Copy the data below in full, exactly as it appears.

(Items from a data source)
======

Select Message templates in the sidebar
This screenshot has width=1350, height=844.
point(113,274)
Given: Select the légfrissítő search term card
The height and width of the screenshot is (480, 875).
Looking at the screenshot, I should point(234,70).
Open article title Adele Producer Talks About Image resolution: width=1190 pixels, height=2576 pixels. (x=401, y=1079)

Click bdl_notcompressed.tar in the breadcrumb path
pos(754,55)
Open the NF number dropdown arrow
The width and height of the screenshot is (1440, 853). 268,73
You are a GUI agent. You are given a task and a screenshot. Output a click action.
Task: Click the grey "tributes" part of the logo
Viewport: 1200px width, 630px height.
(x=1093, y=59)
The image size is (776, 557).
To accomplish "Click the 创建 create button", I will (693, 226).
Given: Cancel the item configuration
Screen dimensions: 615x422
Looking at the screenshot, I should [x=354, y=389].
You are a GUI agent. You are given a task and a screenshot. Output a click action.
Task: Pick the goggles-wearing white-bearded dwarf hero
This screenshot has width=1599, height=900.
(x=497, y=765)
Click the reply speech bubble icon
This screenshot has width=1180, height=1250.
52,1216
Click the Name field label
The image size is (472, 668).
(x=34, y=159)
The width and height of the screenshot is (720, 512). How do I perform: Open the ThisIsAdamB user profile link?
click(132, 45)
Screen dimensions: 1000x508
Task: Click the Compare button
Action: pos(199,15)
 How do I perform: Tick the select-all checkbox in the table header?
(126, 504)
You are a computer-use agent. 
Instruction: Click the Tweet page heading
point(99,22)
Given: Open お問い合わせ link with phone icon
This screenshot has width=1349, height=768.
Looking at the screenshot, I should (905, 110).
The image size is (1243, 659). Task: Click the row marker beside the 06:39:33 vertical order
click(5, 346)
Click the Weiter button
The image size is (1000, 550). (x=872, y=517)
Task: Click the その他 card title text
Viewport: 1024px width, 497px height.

======

• Response area
Select Message templates in the sidebar
This screenshot has width=1350, height=844.
point(113,274)
Given: Select the légfrissítő search term card
The height and width of the screenshot is (480, 875).
Looking at the screenshot, I should point(234,70).
Open article title Adele Producer Talks About Image resolution: width=1190 pixels, height=2576 pixels. (x=401, y=1079)

Click bdl_notcompressed.tar in the breadcrumb path
pos(754,55)
Open the NF number dropdown arrow
The width and height of the screenshot is (1440, 853). 268,73
You are a GUI agent. You are given a task and a screenshot. Output a click action.
Task: Click the grey "tributes" part of the logo
Viewport: 1200px width, 630px height.
(x=1093, y=59)
The image size is (776, 557).
To accomplish "Click the 创建 create button", I will (693, 226).
Given: Cancel the item configuration
Screen dimensions: 615x422
Looking at the screenshot, I should [x=354, y=389].
You are a GUI agent. You are given a task and a screenshot. Output a click action.
Task: Pick the goggles-wearing white-bearded dwarf hero
This screenshot has width=1599, height=900.
(x=497, y=765)
Click the reply speech bubble icon
This screenshot has width=1180, height=1250.
52,1216
Click the Name field label
The image size is (472, 668).
(x=34, y=159)
The width and height of the screenshot is (720, 512). How do I perform: Open the ThisIsAdamB user profile link?
click(132, 45)
Screen dimensions: 1000x508
Task: Click the Compare button
Action: pos(199,15)
 How do I perform: Tick the select-all checkbox in the table header?
(126, 504)
You are a computer-use agent. 
Instruction: Click the Tweet page heading
point(99,22)
Given: Open お問い合わせ link with phone icon
This screenshot has width=1349, height=768.
Looking at the screenshot, I should (905, 110).
The image size is (1243, 659). Task: Click the row marker beside the 06:39:33 vertical order
click(5, 346)
Click the Weiter button
The image size is (1000, 550). (x=872, y=517)
Task: Click the その他 card title text
Viewport: 1024px width, 497px height.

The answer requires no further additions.